* What the task asks
Your answer must be an exact copy of the listing that follows, with all pictures omitted.

* Given records
════════

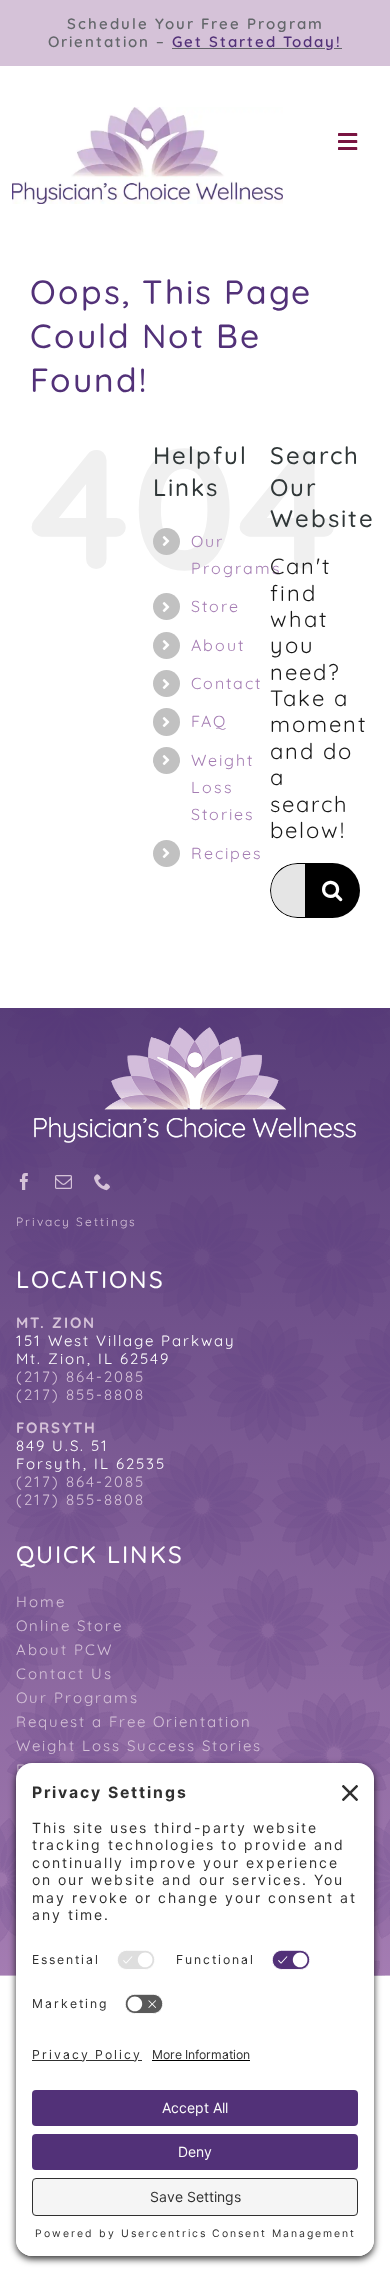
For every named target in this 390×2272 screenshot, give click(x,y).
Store (215, 606)
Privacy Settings (76, 1222)
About (218, 645)
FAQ (209, 721)
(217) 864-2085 (80, 1376)
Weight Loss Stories (223, 787)
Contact (226, 683)
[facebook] (25, 1181)
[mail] (64, 1181)
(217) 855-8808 (80, 1394)
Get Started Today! (257, 41)
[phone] (103, 1181)
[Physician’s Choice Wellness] (147, 118)
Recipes (227, 853)
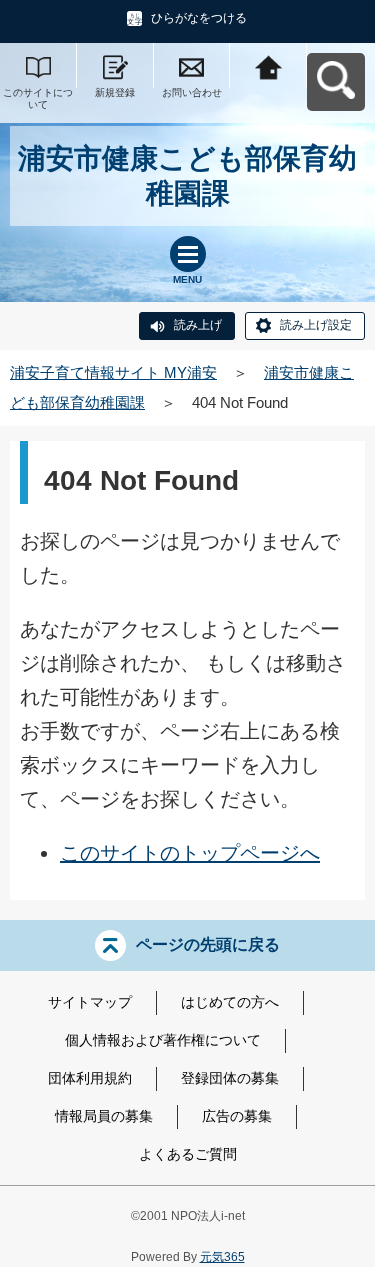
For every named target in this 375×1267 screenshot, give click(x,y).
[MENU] (188, 254)
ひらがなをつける (199, 18)
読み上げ (198, 325)
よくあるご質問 (188, 1154)
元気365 (222, 1257)
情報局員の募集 (104, 1116)
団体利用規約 (90, 1078)
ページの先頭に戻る (208, 944)
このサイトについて (38, 98)
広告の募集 (237, 1116)
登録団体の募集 (230, 1078)
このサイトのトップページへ (190, 853)
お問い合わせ (192, 92)
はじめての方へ (230, 1002)
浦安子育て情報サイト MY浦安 (113, 372)
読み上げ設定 (316, 325)
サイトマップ (90, 1002)
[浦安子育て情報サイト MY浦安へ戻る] (268, 65)
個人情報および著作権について (163, 1040)
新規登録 (115, 92)
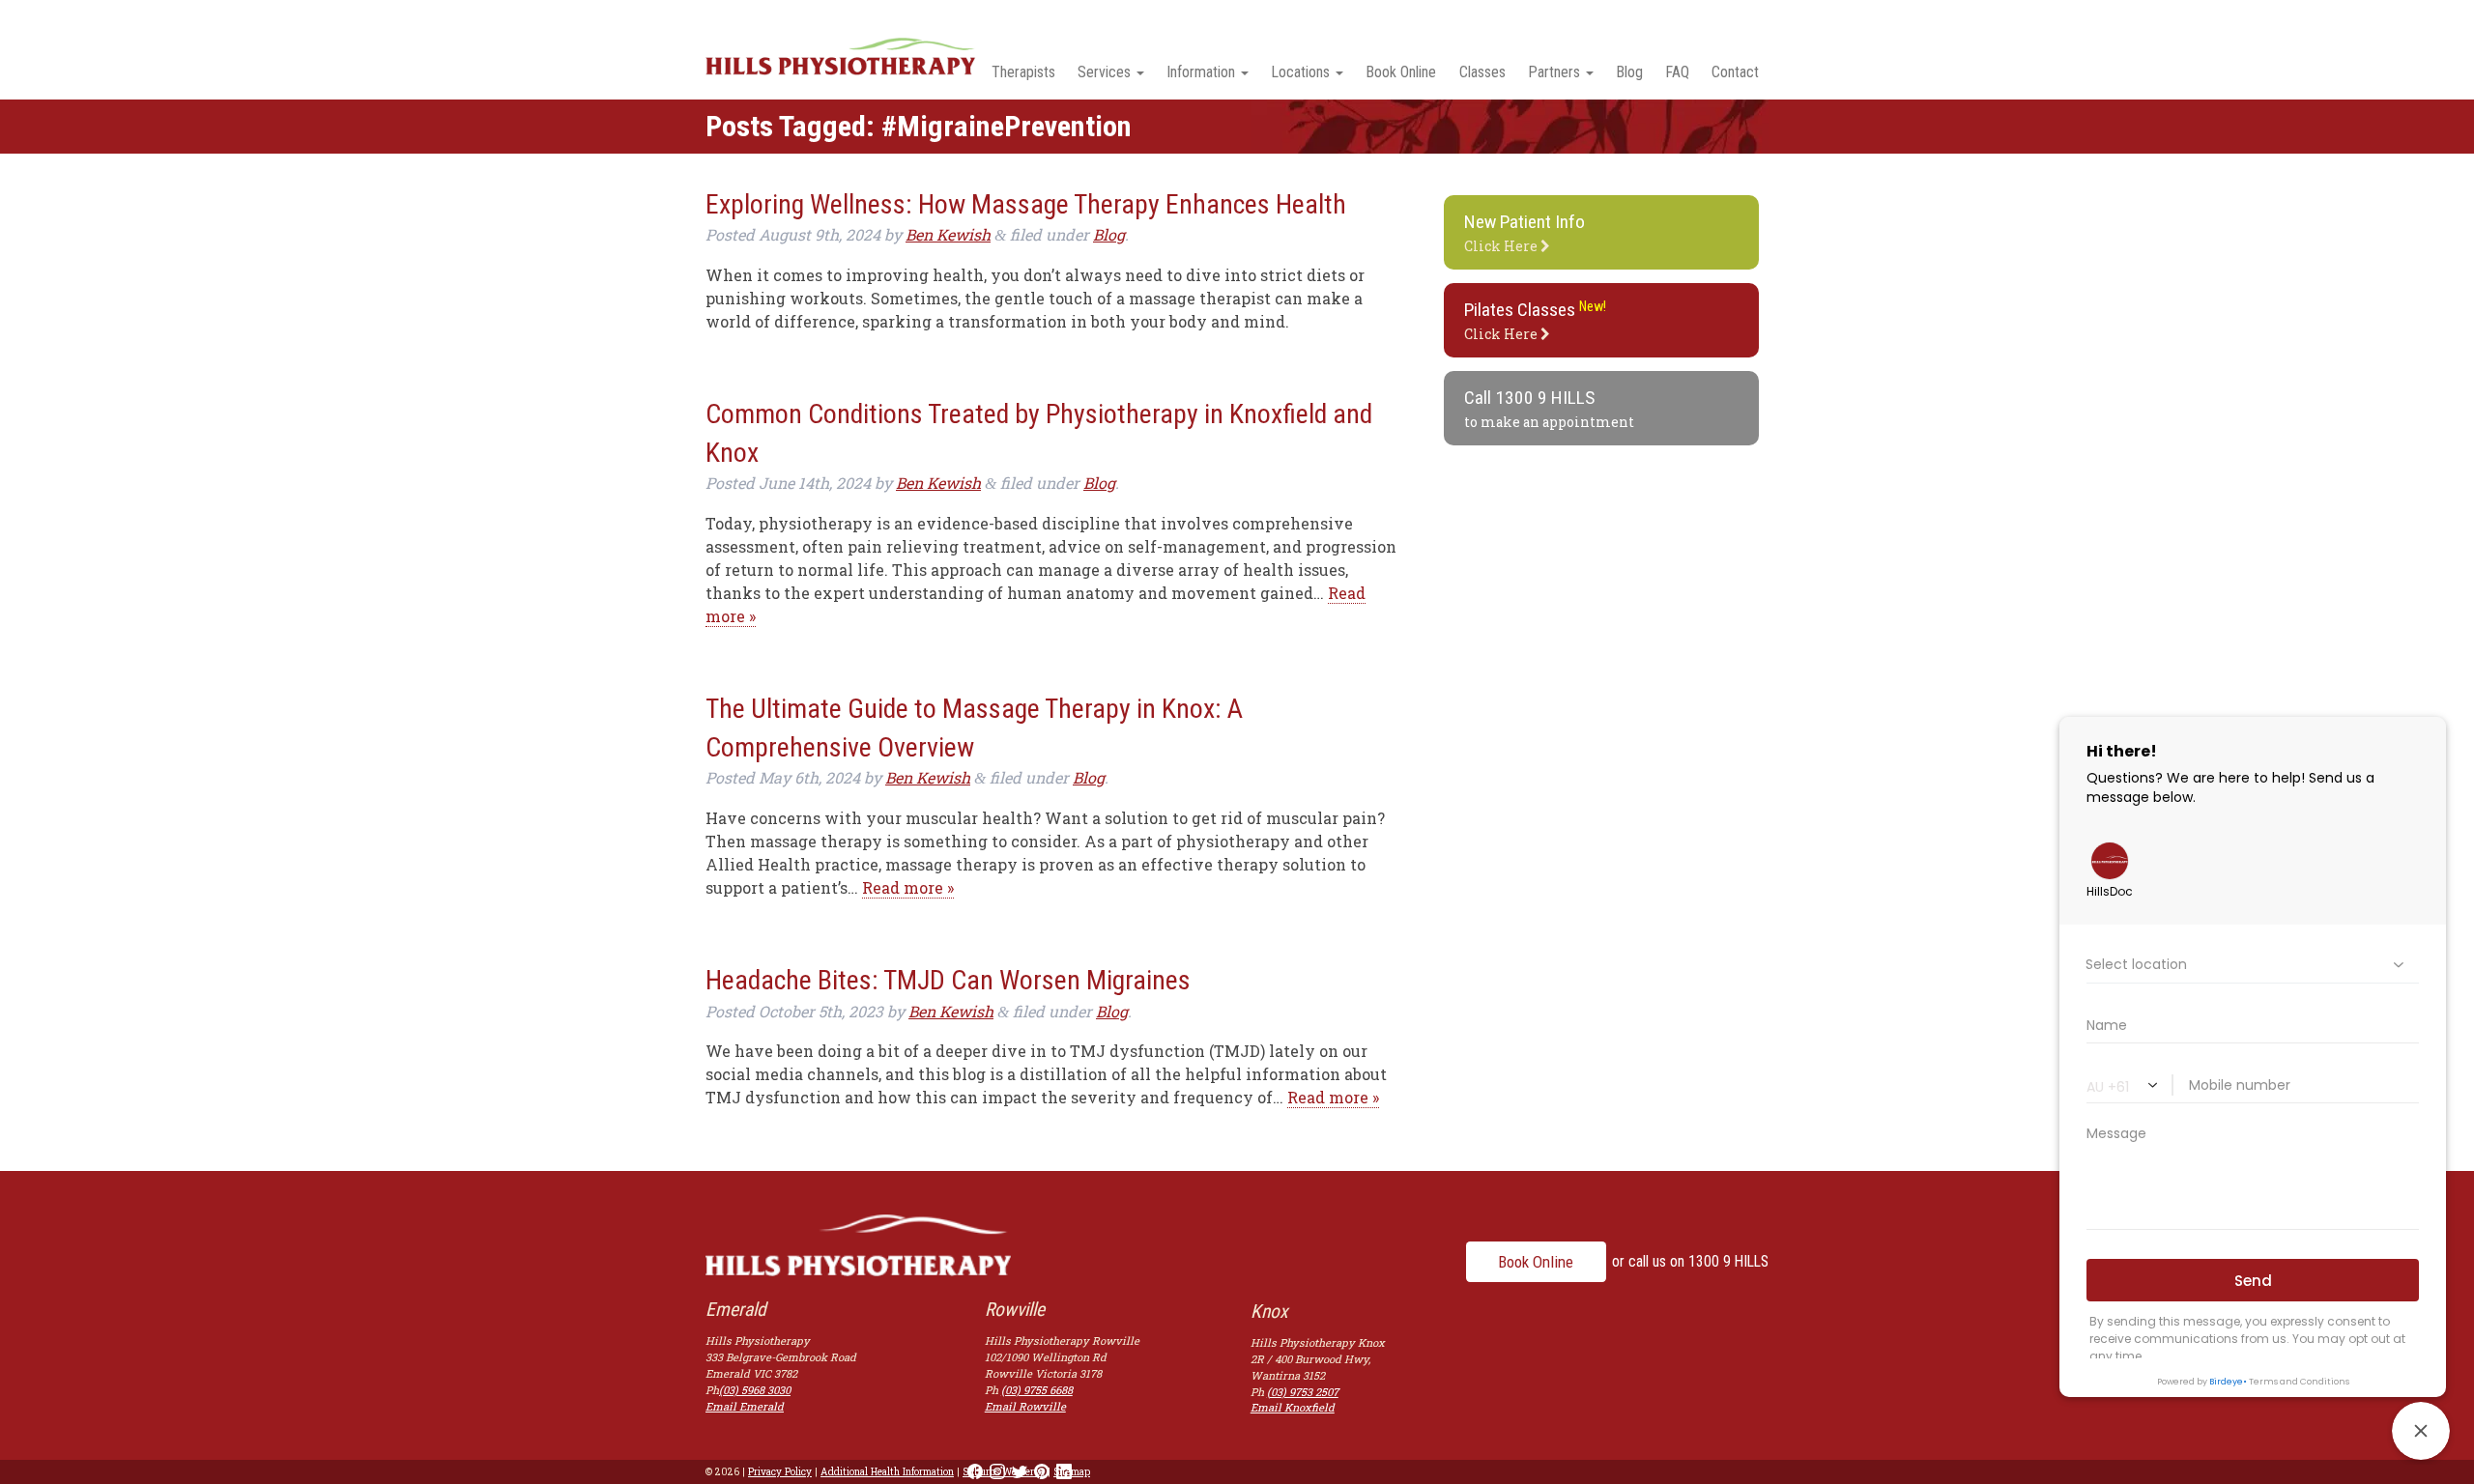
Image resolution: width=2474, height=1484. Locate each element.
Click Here (1524, 233)
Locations (1300, 72)
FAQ (1677, 72)
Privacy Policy (780, 1471)
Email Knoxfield (1293, 1407)
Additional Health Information (887, 1471)
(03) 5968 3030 (755, 1390)
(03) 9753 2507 (1302, 1391)
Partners (1554, 72)
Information (1200, 72)
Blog (1629, 72)
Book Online (1401, 72)
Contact (1735, 72)
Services (1104, 72)
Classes (1482, 72)
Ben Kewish (948, 234)
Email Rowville (1025, 1406)
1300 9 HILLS (1545, 397)
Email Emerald (744, 1406)
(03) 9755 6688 (1037, 1390)
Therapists (1023, 72)
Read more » (908, 887)
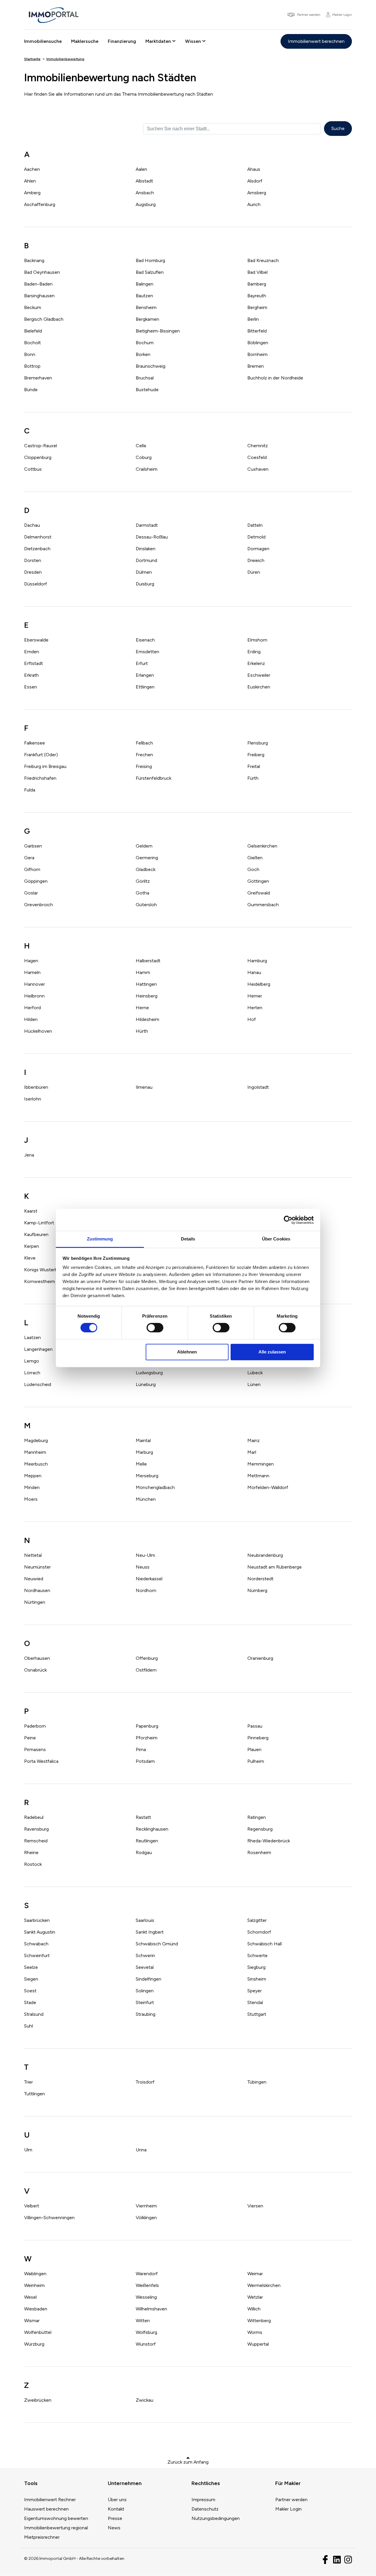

════════

* Output for this exercise
For every named target in this 390×2272 screenshot, give click(x,y).
Store (215, 606)
Privacy Settings (76, 1222)
About (218, 645)
FAQ (209, 721)
(217) 864-2085 (80, 1376)
Weight Loss Stories (223, 787)
Contact (226, 683)
[facebook] (25, 1181)
[mail] (64, 1181)
(217) 855-8808 (80, 1394)
Get Started Today! (257, 41)
[phone] (103, 1181)
[Physician’s Choice Wellness] (147, 118)
Recipes (227, 853)
For every named target in this 375×1267 screenshot, give click(x,y).
[MENU] (188, 254)
ひらがなをつける (199, 18)
読み上げ (198, 325)
よくあるご質問 (188, 1154)
元気365 (222, 1257)
情報局員の募集 (104, 1116)
団体利用規約 (90, 1078)
ページの先頭に戻る (208, 944)
このサイトについて (38, 98)
広告の募集 (237, 1116)
登録団体の募集 (230, 1078)
このサイトのトップページへ (190, 853)
お問い合わせ (192, 92)
はじめての方へ (230, 1002)
浦安子育て情報サイト MY浦安 (113, 372)
読み上げ設定 (316, 325)
サイトマップ (90, 1002)
[浦安子育て情報サイト MY浦安へ戻る] (268, 65)
個人情報および著作権について (163, 1040)
新規登録 (115, 92)
Image resolution: width=2474, height=1484. Locate each element.
Click Here (1524, 233)
Locations (1300, 72)
FAQ (1677, 72)
Privacy Policy (780, 1471)
Email Knoxfield (1293, 1407)
Additional Health Information (887, 1471)
(03) 5968 3030 (755, 1390)
(03) 9753 2507 (1302, 1391)
Partners (1554, 72)
Information (1200, 72)
Blog (1629, 72)
Book Online (1401, 72)
Contact (1735, 72)
Services (1104, 72)
Classes (1482, 72)
Ben Kewish (948, 234)
Email Rowville (1025, 1406)
1300 9 HILLS (1545, 397)
Email Emerald (744, 1406)
(03) 9755 6688 (1037, 1390)
Therapists (1023, 72)
Read more » (908, 887)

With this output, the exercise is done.